The rules on recognition of advertising must be read in conjunction with all other parts of the Code, including Section 32: Scheduling of Advertisements. Other sections of the Code contain product-specific or audience-specific rules that are intended to protect consumers from misleading marketing communications. For example, Section 5: Children contains rules that apply, as well as the general rules, to advertisements that fall under that section.
The Ofcom Code on the Scheduling of Television Advertising and the Ofcom Broadcasting Code, for both television and radio, contain rules for sponsorship and commercial references that are relevant to this section.
Unless otherwise stated, all the rules in this section apply to programme promotions.
"Programme" is a programme on any UK television or radio service.
"Editorial content" in this section applies to programmes on any UK television or radio service and – in rule 2.1 – to editorial content on television text services and interactive television services.
Television only - "Programme promotion" is a trailer for a programme. It is not an advertisement if it is shown on the channel on which the programme will be broadcast or on a channel related to the channel on which the programme will be broadcast.
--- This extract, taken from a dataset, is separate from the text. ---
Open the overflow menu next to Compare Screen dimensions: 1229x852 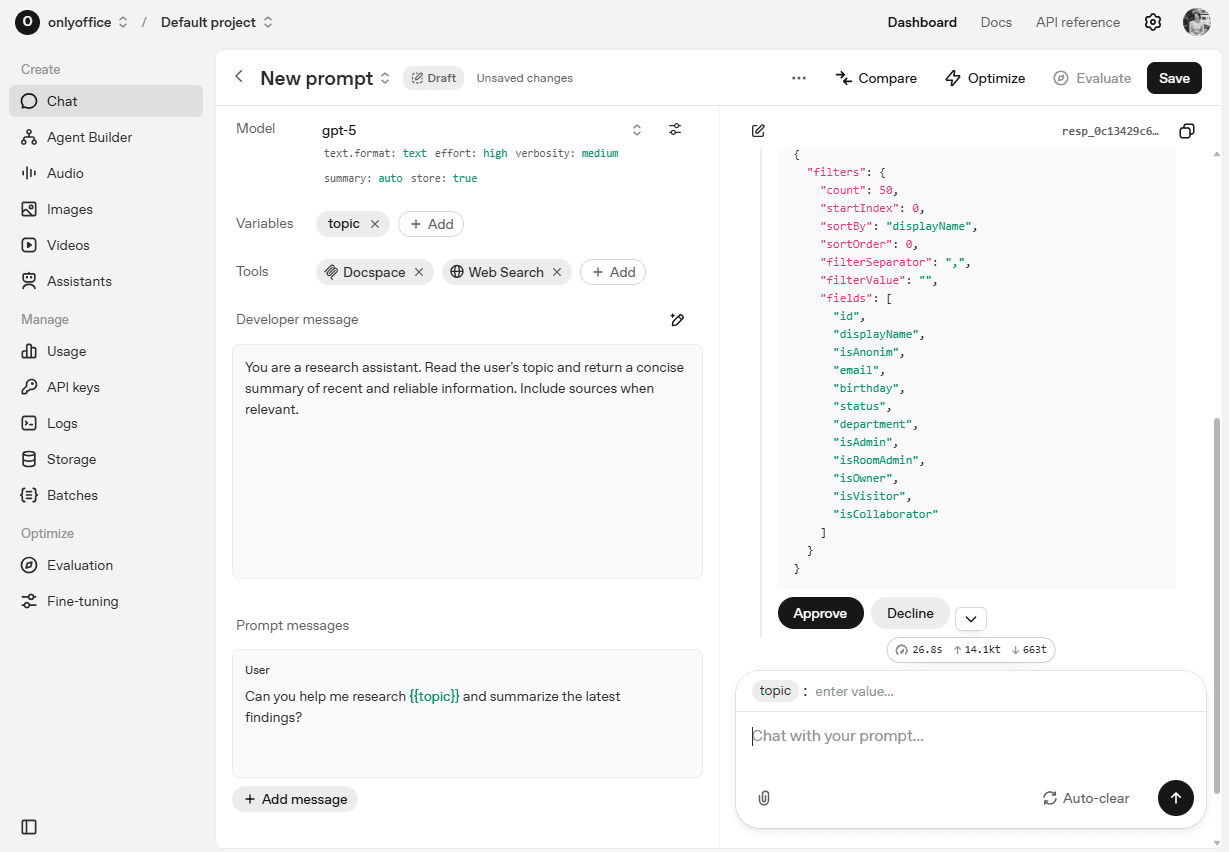(799, 77)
Advertisements must be obviously distinguishable from editorial content, especially if they use a situation, performance or style reminiscent of editorial content, to prevent the audience being confused between the two. The audience should quickly recognise the message as an advertisement.
If used in an advertisement, an expression or sound effect associated with news bulletins or public service announcements (for example, "news flash") needs special care. The audience should quickly recognise the message as an advertisement.
The use of a title, logo, set or music associated with a programme that is broadcast on that medium needs special care. The audience should quickly recognise the message as an advertisement.
Television only – Television advertisements, except for programme promotions, must not:
refer to themselves in a way that might lead viewers to believe they are watching a programme
feature, visually or orally, anyone who currently and regularly presents news or current affairs on television
include extracts from broadcasts of parliamentary proceedings.
Radio only – A person who currently and regularly reads the news on radio or television may voice radio advertisements but must not advertise products or services that are likely to be seen to compromise the impartiality of their news-reading role.